▼
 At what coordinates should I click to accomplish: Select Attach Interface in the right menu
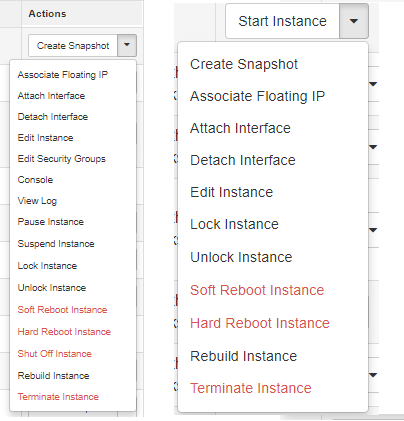coord(240,128)
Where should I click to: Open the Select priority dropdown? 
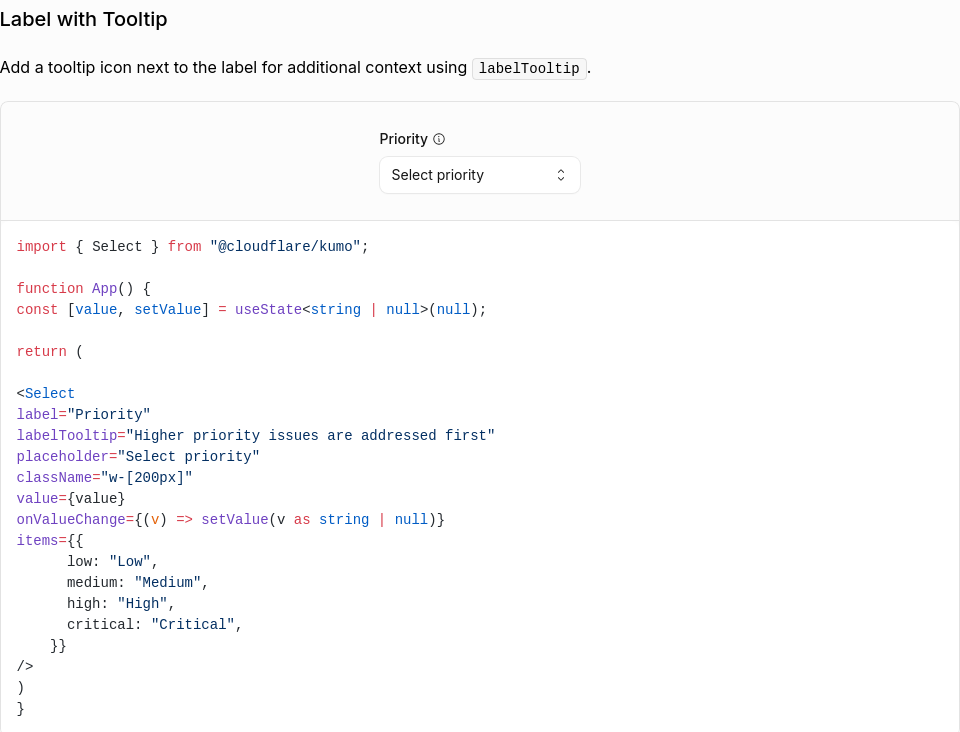tap(479, 175)
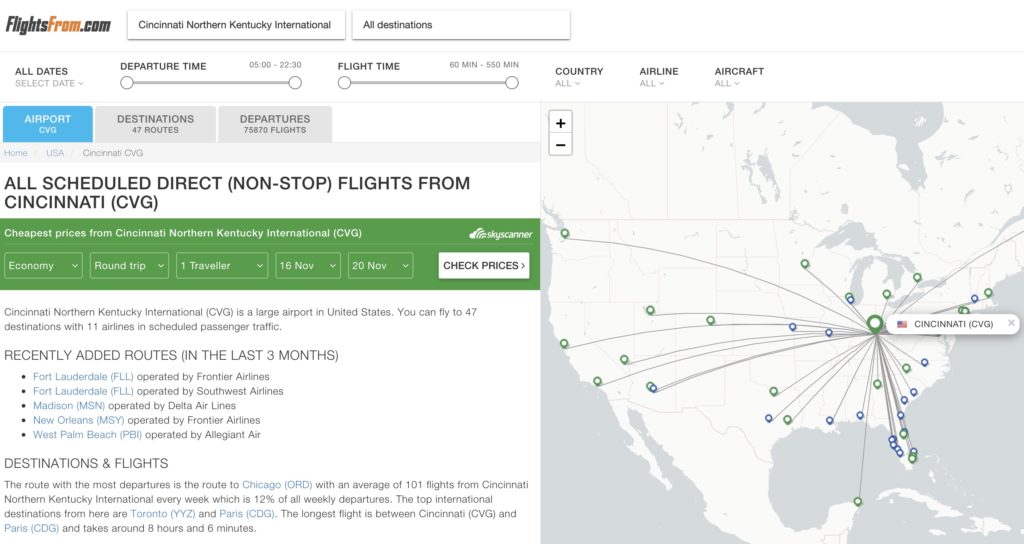The width and height of the screenshot is (1024, 544).
Task: Zoom in on the map
Action: (560, 123)
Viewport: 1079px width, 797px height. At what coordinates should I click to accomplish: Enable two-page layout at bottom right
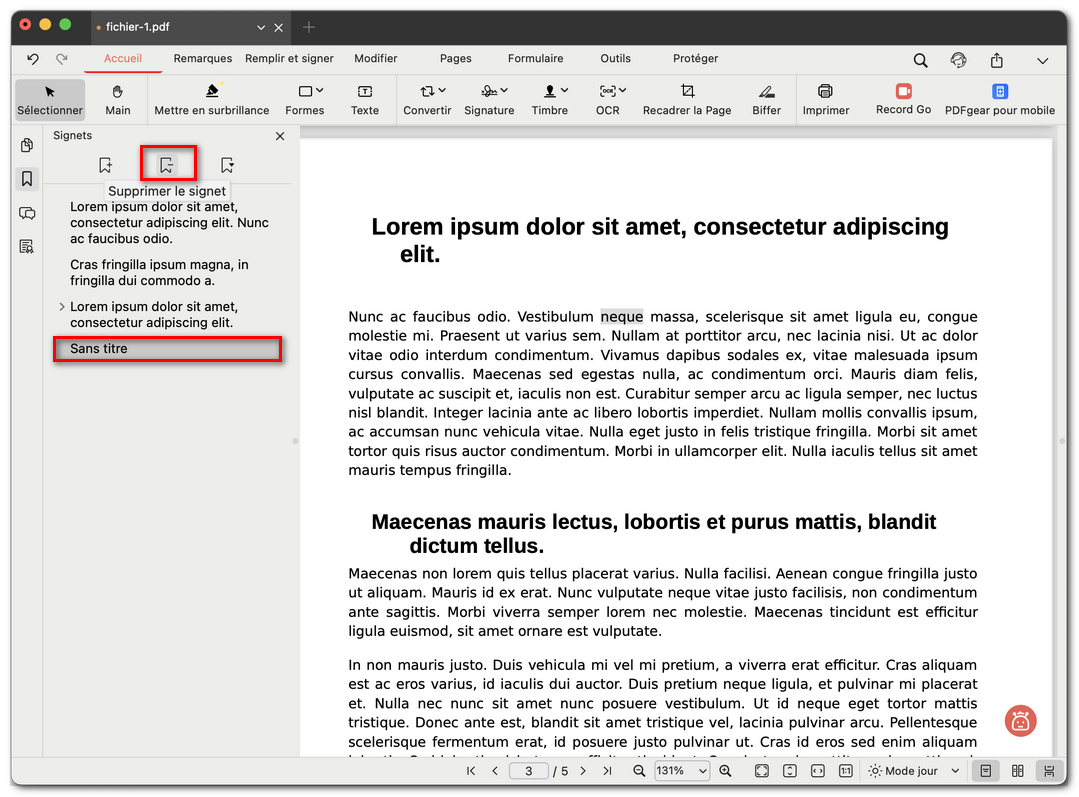click(1017, 770)
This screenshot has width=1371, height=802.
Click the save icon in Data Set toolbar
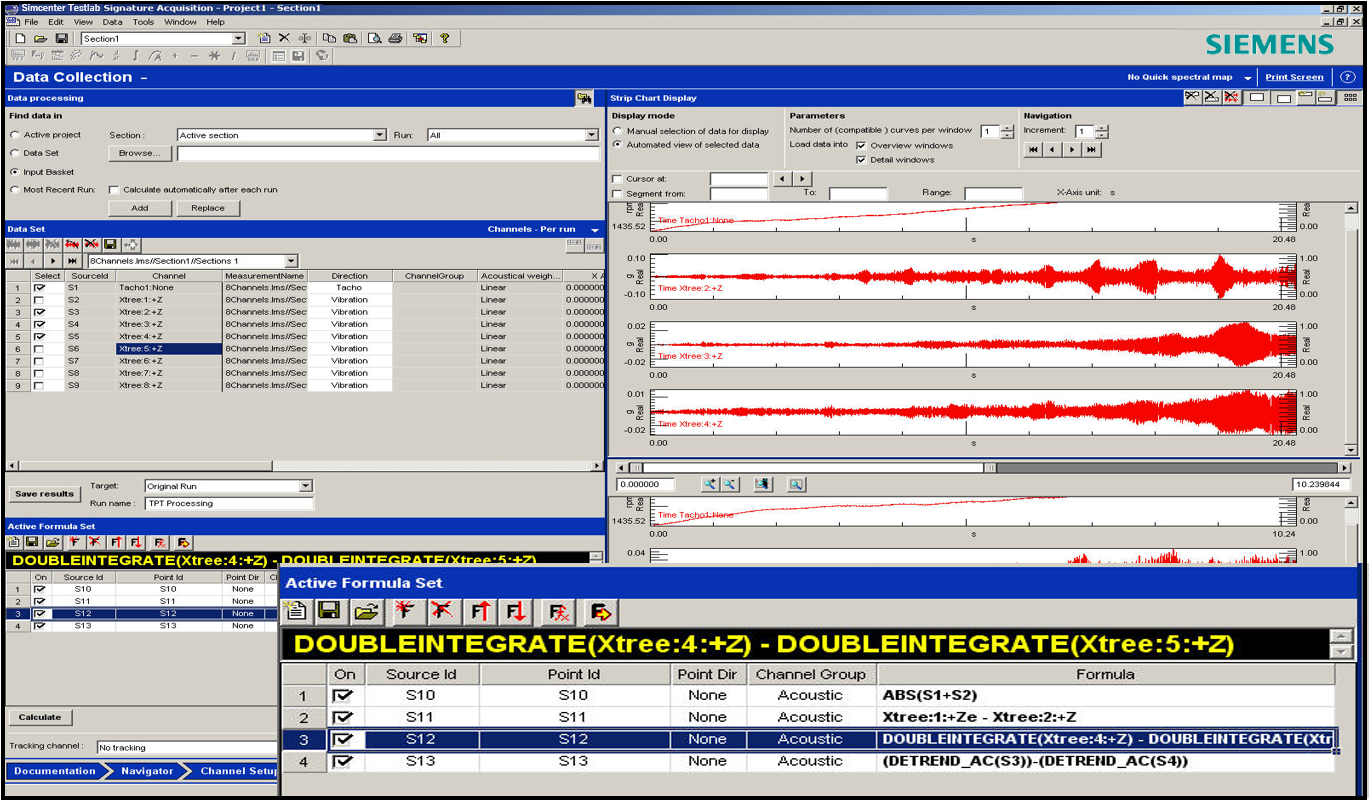coord(110,244)
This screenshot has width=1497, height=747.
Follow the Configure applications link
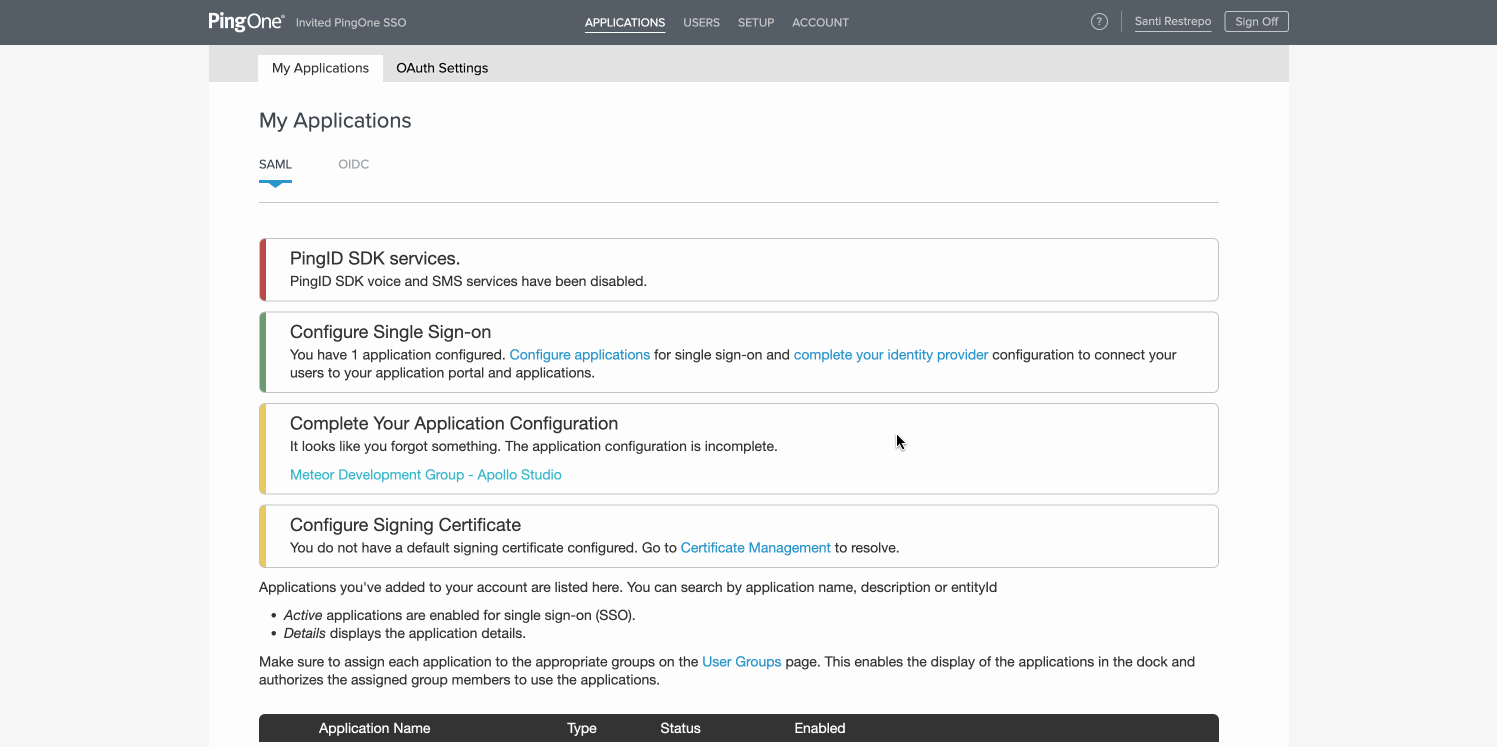[579, 355]
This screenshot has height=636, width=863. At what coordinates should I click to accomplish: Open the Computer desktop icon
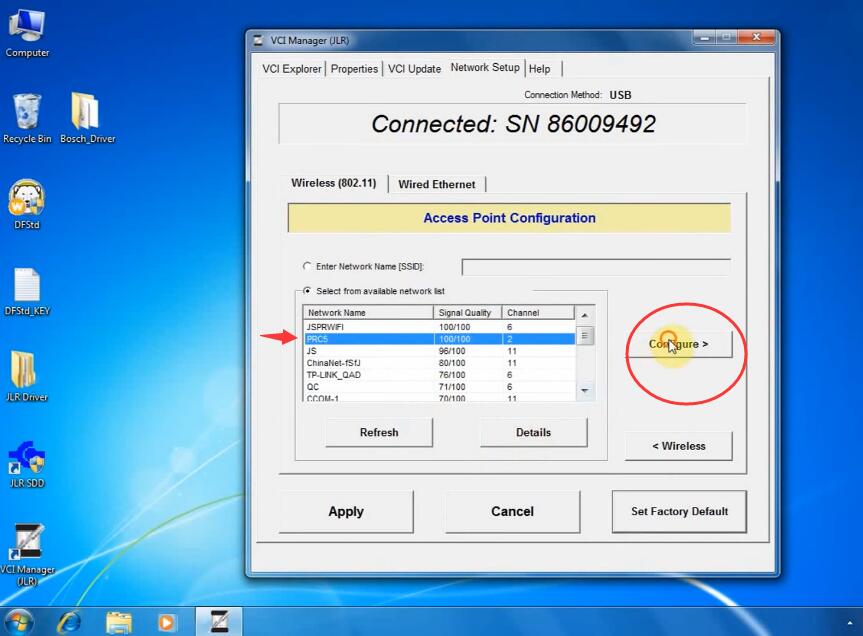[27, 32]
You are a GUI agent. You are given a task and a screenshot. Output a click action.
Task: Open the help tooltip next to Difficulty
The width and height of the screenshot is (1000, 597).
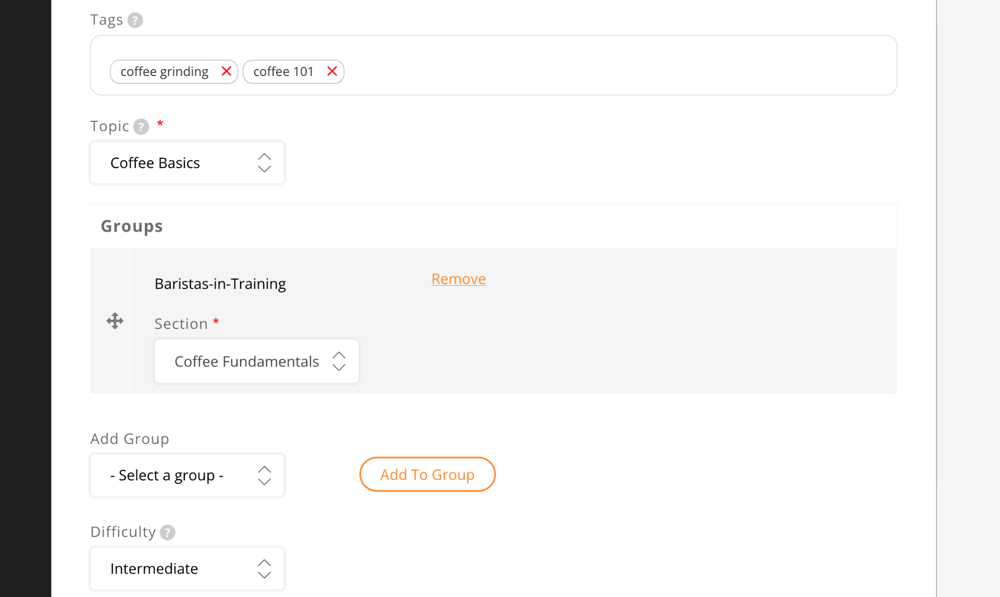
▲
WHAT THE EXERCISE ASKS: Every entry must be written out exactly, with all pictures left out.

ANSWER FOR THIS EXERCISE:
 At what coordinates should I click to accomplish: Select Attach Interface in the right menu
coord(240,128)
Where should I click to: Open the Select priority dropdown? 
tap(479, 175)
The width and height of the screenshot is (1024, 544).
Task: Zoom in on the map
Action: (560, 123)
Viewport: 1079px width, 797px height. At what coordinates should I click to accomplish: Enable two-page layout at bottom right
click(1017, 770)
This screenshot has width=1371, height=802.
Click the save icon in Data Set toolbar
coord(110,244)
This screenshot has width=1497, height=747.
Follow the Configure applications link
[579, 355]
This screenshot has height=636, width=863. At what coordinates should I click to accomplish: Open the Computer desktop icon
[27, 32]
You are a GUI agent. You are given a task and a screenshot. Output a click action.
Task: Open the help tooltip next to Difficulty
The width and height of the screenshot is (1000, 597).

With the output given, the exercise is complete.